## [Task to carry out]
Can you arrange the lines below as a JSON list of strings, one string per line, leaving out any blank lines?

....

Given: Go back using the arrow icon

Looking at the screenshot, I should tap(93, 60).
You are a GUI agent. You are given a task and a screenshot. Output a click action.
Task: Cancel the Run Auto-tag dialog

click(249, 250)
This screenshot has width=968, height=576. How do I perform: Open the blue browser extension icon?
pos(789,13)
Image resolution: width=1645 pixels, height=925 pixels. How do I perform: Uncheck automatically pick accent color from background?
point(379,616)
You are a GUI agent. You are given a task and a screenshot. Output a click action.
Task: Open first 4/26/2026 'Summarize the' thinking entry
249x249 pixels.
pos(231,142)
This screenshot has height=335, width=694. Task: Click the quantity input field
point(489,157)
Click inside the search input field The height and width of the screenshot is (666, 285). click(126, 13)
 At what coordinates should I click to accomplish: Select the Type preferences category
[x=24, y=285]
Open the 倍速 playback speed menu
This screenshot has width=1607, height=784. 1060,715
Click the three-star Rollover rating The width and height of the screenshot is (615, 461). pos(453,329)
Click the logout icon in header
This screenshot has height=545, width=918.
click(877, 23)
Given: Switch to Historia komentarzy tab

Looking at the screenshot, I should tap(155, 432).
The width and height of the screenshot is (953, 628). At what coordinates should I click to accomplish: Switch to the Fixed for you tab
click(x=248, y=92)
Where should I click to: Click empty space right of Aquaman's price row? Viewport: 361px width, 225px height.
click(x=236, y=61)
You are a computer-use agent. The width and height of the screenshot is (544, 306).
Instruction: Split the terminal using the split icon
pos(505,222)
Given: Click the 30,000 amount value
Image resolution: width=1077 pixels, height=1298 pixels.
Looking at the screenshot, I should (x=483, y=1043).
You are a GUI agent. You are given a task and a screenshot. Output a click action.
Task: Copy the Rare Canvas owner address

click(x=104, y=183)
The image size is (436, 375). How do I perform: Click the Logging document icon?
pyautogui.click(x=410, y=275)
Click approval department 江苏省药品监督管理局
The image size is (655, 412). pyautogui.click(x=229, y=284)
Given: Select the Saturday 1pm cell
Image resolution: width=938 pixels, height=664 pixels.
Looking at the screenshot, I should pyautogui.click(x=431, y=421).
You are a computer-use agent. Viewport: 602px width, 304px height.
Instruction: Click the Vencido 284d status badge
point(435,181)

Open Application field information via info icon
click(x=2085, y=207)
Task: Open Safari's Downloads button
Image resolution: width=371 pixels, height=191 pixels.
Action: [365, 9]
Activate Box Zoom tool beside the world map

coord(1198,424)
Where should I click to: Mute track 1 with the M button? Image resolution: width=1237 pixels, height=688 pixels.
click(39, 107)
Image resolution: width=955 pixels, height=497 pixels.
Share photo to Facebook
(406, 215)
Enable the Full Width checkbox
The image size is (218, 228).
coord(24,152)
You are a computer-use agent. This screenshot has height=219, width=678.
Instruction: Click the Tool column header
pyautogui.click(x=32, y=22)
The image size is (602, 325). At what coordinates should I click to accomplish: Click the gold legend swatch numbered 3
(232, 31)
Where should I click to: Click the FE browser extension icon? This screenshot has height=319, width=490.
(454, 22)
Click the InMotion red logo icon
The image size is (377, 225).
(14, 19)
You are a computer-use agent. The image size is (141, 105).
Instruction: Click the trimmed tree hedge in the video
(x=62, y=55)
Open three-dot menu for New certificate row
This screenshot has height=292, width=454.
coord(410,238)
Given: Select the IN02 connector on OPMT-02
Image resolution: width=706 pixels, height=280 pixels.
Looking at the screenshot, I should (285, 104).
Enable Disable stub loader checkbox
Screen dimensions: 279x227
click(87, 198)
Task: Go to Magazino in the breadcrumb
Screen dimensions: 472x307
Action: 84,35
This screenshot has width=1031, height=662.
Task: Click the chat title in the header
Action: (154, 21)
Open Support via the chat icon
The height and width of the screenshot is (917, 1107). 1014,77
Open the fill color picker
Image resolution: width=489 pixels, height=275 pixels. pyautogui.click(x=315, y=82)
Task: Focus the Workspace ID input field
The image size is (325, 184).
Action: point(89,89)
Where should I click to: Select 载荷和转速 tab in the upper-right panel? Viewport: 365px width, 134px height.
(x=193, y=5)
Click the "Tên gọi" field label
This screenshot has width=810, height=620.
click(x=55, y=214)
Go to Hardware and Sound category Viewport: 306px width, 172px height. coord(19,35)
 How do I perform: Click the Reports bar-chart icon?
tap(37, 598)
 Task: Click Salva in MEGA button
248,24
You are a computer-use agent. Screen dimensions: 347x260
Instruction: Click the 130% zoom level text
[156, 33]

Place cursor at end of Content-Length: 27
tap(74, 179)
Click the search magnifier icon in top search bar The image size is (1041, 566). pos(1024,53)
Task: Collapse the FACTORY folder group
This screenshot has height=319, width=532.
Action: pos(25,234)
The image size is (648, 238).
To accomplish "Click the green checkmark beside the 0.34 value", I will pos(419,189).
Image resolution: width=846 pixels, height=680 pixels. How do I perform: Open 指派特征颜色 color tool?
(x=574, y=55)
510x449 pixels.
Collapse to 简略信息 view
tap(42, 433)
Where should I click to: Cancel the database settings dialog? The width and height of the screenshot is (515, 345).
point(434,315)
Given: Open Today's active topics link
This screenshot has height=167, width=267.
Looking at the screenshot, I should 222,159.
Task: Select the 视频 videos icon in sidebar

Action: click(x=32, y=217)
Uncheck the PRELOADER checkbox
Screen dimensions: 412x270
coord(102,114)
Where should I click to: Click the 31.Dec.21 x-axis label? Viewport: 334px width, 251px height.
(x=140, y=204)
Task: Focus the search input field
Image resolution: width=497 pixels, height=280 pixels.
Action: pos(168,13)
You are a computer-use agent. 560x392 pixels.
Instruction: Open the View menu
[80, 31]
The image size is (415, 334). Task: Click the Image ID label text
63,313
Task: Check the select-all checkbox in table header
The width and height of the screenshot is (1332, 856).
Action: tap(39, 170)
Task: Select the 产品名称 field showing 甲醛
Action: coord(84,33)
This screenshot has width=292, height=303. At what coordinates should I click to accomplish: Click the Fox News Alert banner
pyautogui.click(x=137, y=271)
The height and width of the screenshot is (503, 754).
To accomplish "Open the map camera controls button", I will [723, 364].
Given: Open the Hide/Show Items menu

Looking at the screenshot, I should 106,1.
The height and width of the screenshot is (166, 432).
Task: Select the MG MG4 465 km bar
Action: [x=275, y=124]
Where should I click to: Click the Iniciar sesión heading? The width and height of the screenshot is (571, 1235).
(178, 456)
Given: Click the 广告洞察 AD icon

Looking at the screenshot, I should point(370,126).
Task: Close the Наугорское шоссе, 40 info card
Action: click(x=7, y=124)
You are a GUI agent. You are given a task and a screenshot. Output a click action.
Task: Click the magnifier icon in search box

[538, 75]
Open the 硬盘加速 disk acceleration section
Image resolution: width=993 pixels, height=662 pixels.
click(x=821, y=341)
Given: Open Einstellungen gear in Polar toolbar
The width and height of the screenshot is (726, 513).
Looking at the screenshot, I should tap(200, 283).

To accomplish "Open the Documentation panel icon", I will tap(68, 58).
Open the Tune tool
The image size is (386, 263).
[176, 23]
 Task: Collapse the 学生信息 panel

....

## [The answer]
[
  "Given: Go back using the arrow icon",
  "Looking at the screenshot, I should tap(93, 60).",
  "You are a GUI agent. You are given a task and a screenshot. Output a click action.",
  "Task: Cancel the Run Auto-tag dialog",
  "click(249, 250)",
  "This screenshot has width=968, height=576. How do I perform: Open the blue browser extension icon?",
  "pos(789,13)",
  "Image resolution: width=1645 pixels, height=925 pixels. How do I perform: Uncheck automatically pick accent color from background?",
  "point(379,616)",
  "You are a GUI agent. You are given a task and a screenshot. Output a click action.",
  "Task: Open first 4/26/2026 'Summarize the' thinking entry",
  "249x249 pixels.",
  "pos(231,142)",
  "This screenshot has height=335, width=694. Task: Click the quantity input field",
  "point(489,157)",
  "Click inside the search input field The height and width of the screenshot is (666, 285). click(126, 13)",
  " At what coordinates should I click to accomplish: Select the Type preferences category",
  "[x=24, y=285]",
  "Open the 倍速 playback speed menu",
  "This screenshot has width=1607, height=784. 1060,715",
  "Click the three-star Rollover rating The width and height of the screenshot is (615, 461). pos(453,329)",
  "Click the logout icon in header",
  "This screenshot has height=545, width=918.",
  "click(877, 23)",
  "Given: Switch to Historia komentarzy tab",
  "Looking at the screenshot, I should tap(155, 432).",
  "The width and height of the screenshot is (953, 628). At what coordinates should I click to accomplish: Switch to the Fixed for you tab",
  "click(x=248, y=92)",
  "Where should I click to: Click empty space right of Aquaman's price row? Viewport: 361px width, 225px height.",
  "click(x=236, y=61)",
  "You are a computer-use agent. The width and height of the screenshot is (544, 306).",
  "Instruction: Split the terminal using the split icon",
  "pos(505,222)",
  "Given: Click the 30,000 amount value",
  "Image resolution: width=1077 pixels, height=1298 pixels.",
  "Looking at the screenshot, I should (x=483, y=1043).",
  "You are a GUI agent. You are given a task and a screenshot. Output a click action.",
  "Task: Copy the Rare Canvas owner address",
  "click(x=104, y=183)",
  "The image size is (436, 375). How do I perform: Click the Logging document icon?",
  "pyautogui.click(x=410, y=275)",
  "Click approval department 江苏省药品监督管理局",
  "The image size is (655, 412). pyautogui.click(x=229, y=284)",
  "Given: Select the Saturday 1pm cell",
  "Image resolution: width=938 pixels, height=664 pixels.",
  "Looking at the screenshot, I should pyautogui.click(x=431, y=421).",
  "You are a computer-use agent. Viewport: 602px width, 304px height.",
  "Instruction: Click the Vencido 284d status badge",
  "point(435,181)",
  "Open Application field information via info icon",
  "click(x=2085, y=207)",
  "Task: Open Safari's Downloads button",
  "Image resolution: width=371 pixels, height=191 pixels.",
  "Action: [365, 9]",
  "Activate Box Zoom tool beside the world map",
  "coord(1198,424)",
  "Where should I click to: Mute track 1 with the M button? Image resolution: width=1237 pixels, height=688 pixels.",
  "click(39, 107)",
  "Image resolution: width=955 pixels, height=497 pixels.",
  "Share photo to Facebook",
  "(406, 215)",
  "Enable the Full Width checkbox",
  "The image size is (218, 228).",
  "coord(24,152)",
  "You are a computer-use agent. This screenshot has height=219, width=678.",
  "Instruction: Click the Tool column header",
  "pyautogui.click(x=32, y=22)",
  "The image size is (602, 325). At what coordinates should I click to accomplish: Click the gold legend swatch numbered 3",
  "(232, 31)",
  "Where should I click to: Click the FE browser extension icon? This screenshot has height=319, width=490.",
  "(454, 22)",
  "Click the InMotion red logo icon",
  "The image size is (377, 225).",
  "(14, 19)",
  "You are a computer-use agent. The image size is (141, 105).",
  "Instruction: Click the trimmed tree hedge in the video",
  "(x=62, y=55)",
  "Open three-dot menu for New certificate row",
  "This screenshot has height=292, width=454.",
  "coord(410,238)",
  "Given: Select the IN02 connector on OPMT-02",
  "Image resolution: width=706 pixels, height=280 pixels.",
  "Looking at the screenshot, I should (285, 104).",
  "Enable Disable stub loader checkbox",
  "Screen dimensions: 279x227",
  "click(87, 198)",
  "Task: Go to Magazino in the breadcrumb",
  "Screen dimensions: 472x307",
  "Action: 84,35",
  "This screenshot has width=1031, height=662.",
  "Task: Click the chat title in the header",
  "Action: (154, 21)",
  "Open Support via the chat icon",
  "The height and width of the screenshot is (917, 1107). 1014,77",
  "Open the fill color picker",
  "Image resolution: width=489 pixels, height=275 pixels. pyautogui.click(x=315, y=82)",
  "Task: Focus the Workspace ID input field",
  "The image size is (325, 184).",
  "Action: point(89,89)",
  "Where should I click to: Select 载荷和转速 tab in the upper-right panel? Viewport: 365px width, 134px height.",
  "(x=193, y=5)",
  "Click the \"Tên gọi\" field label",
  "This screenshot has width=810, height=620.",
  "click(x=55, y=214)",
  "Go to Hardware and Sound category Viewport: 306px width, 172px height. coord(19,35)",
  " How do I perform: Click the Reports bar-chart icon?",
  "tap(37, 598)",
  " Task: Click Salva in MEGA button",
  "248,24",
  "You are a computer-use agent. Screen dimensions: 347x260",
  "Instruction: Click the 130% zoom level text",
  "[156, 33]",
  "Place cursor at end of Content-Length: 27",
  "tap(74, 179)",
  "Click the search magnifier icon in top search bar The image size is (1041, 566). pos(1024,53)",
  "Task: Collapse the FACTORY folder group",
  "This screenshot has height=319, width=532.",
  "Action: pos(25,234)",
  "The image size is (648, 238).",
  "To accomplish \"Click the green checkmark beside the 0.34 value\", I will pos(419,189).",
  "Image resolution: width=846 pixels, height=680 pixels. How do I perform: Open 指派特征颜色 color tool?",
  "(x=574, y=55)",
  "510x449 pixels.",
  "Collapse to 简略信息 view",
  "tap(42, 433)",
  "Where should I click to: Cancel the database settings dialog? The width and height of the screenshot is (515, 345).",
  "point(434,315)",
  "Given: Open Today's active topics link",
  "This screenshot has height=167, width=267.",
  "Looking at the screenshot, I should 222,159.",
  "Task: Select the 视频 videos icon in sidebar",
  "Action: click(x=32, y=217)",
  "Uncheck the PRELOADER checkbox",
  "Screen dimensions: 412x270",
  "coord(102,114)",
  "Where should I click to: Click the 31.Dec.21 x-axis label? Viewport: 334px width, 251px height.",
  "(x=140, y=204)",
  "Task: Focus the search input field",
  "Image resolution: width=497 pixels, height=280 pixels.",
  "Action: pos(168,13)",
  "You are a computer-use agent. 560x392 pixels.",
  "Instruction: Open the View menu",
  "[80, 31]",
  "The image size is (415, 334). Task: Click the Image ID label text",
  "63,313",
  "Task: Check the select-all checkbox in table header",
  "The width and height of the screenshot is (1332, 856).",
  "Action: tap(39, 170)",
  "Task: Select the 产品名称 field showing 甲醛",
  "Action: coord(84,33)",
  "This screenshot has width=292, height=303. At what coordinates should I click to accomplish: Click the Fox News Alert banner",
  "pyautogui.click(x=137, y=271)",
  "The height and width of the screenshot is (503, 754).",
  "To accomplish \"Open the map camera controls button\", I will [723, 364].",
  "Given: Open the Hide/Show Items menu",
  "Looking at the screenshot, I should 106,1.",
  "The height and width of the screenshot is (166, 432).",
  "Task: Select the MG MG4 465 km bar",
  "Action: [x=275, y=124]",
  "Where should I click to: Click the Iniciar sesión heading? The width and height of the screenshot is (571, 1235).",
  "(178, 456)",
  "Given: Click the 广告洞察 AD icon",
  "Looking at the screenshot, I should point(370,126).",
  "Task: Close the Наугорское шоссе, 40 info card",
  "Action: click(x=7, y=124)",
  "You are a GUI agent. You are given a task and a screenshot. Output a click action.",
  "Task: Click the magnifier icon in search box",
  "[538, 75]",
  "Open the 硬盘加速 disk acceleration section",
  "Image resolution: width=993 pixels, height=662 pixels.",
  "click(x=821, y=341)",
  "Given: Open Einstellungen gear in Polar toolbar",
  "The width and height of the screenshot is (726, 513).",
  "Looking at the screenshot, I should tap(200, 283).",
  "To accomplish \"Open the Documentation panel icon\", I will tap(68, 58).",
  "Open the Tune tool",
  "The image size is (386, 263).",
  "[176, 23]",
  " Task: Collapse the 学生信息 panel"
]